* Begin *

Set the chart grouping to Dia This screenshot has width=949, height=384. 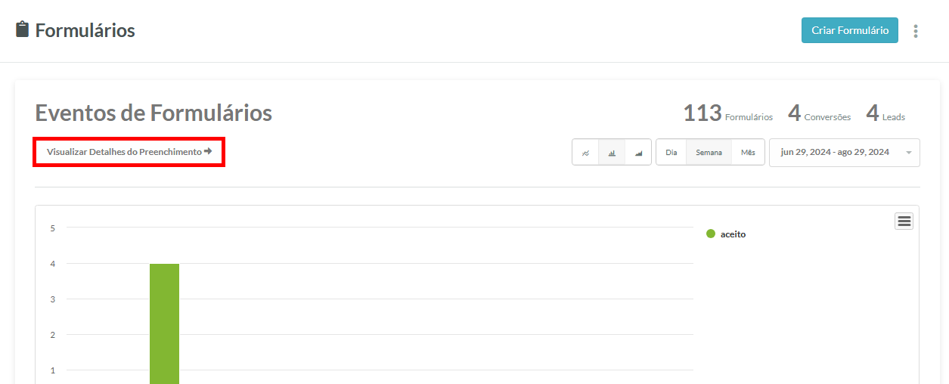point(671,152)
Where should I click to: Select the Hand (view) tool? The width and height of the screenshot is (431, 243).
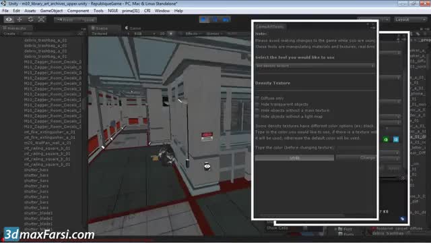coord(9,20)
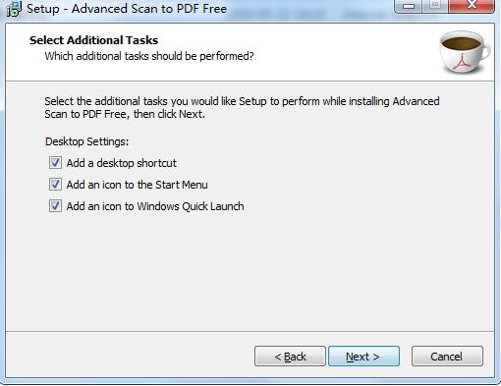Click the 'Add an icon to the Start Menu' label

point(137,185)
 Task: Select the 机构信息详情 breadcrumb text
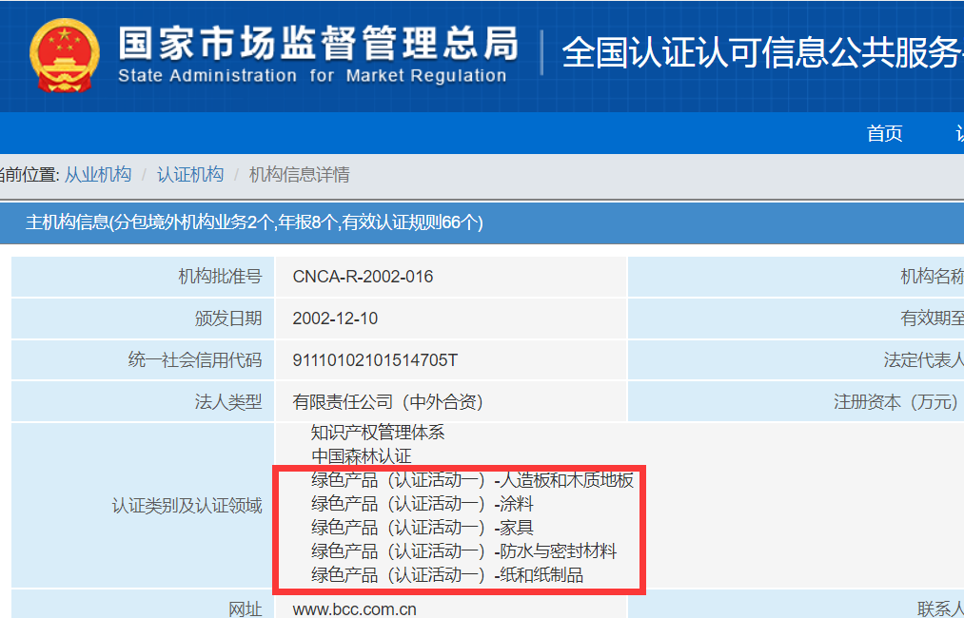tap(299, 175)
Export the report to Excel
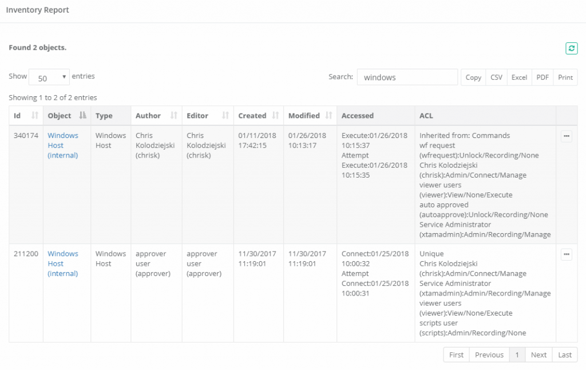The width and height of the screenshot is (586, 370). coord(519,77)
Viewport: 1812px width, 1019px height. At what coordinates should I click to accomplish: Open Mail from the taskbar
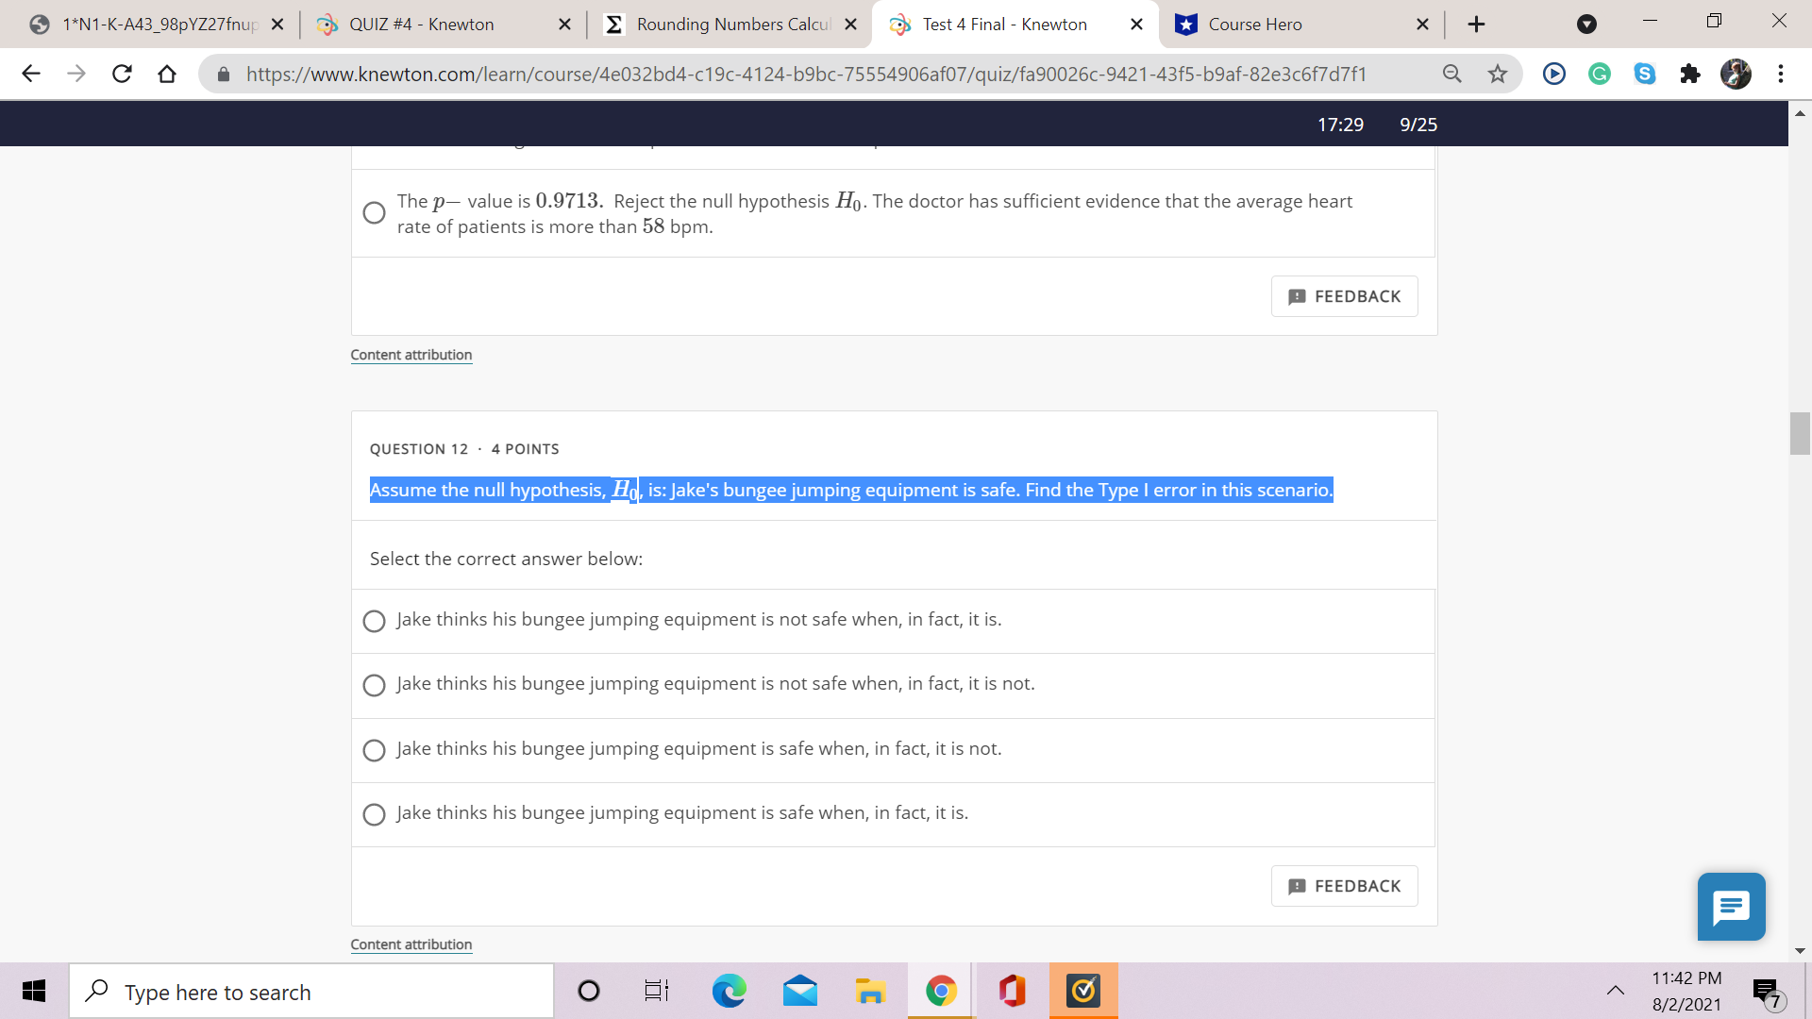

* End *

Copy out every line of the data, word for word, from the line containing "Export the report to Excel" through the end of the data, with both of those lines included. Omit the pictures from your reproduction.

# Answer to this problem:
Export the report to Excel
The width and height of the screenshot is (586, 370). coord(519,77)
Viewport: 1812px width, 1019px height. At what coordinates should I click to accomplish: Open Mail from the taskbar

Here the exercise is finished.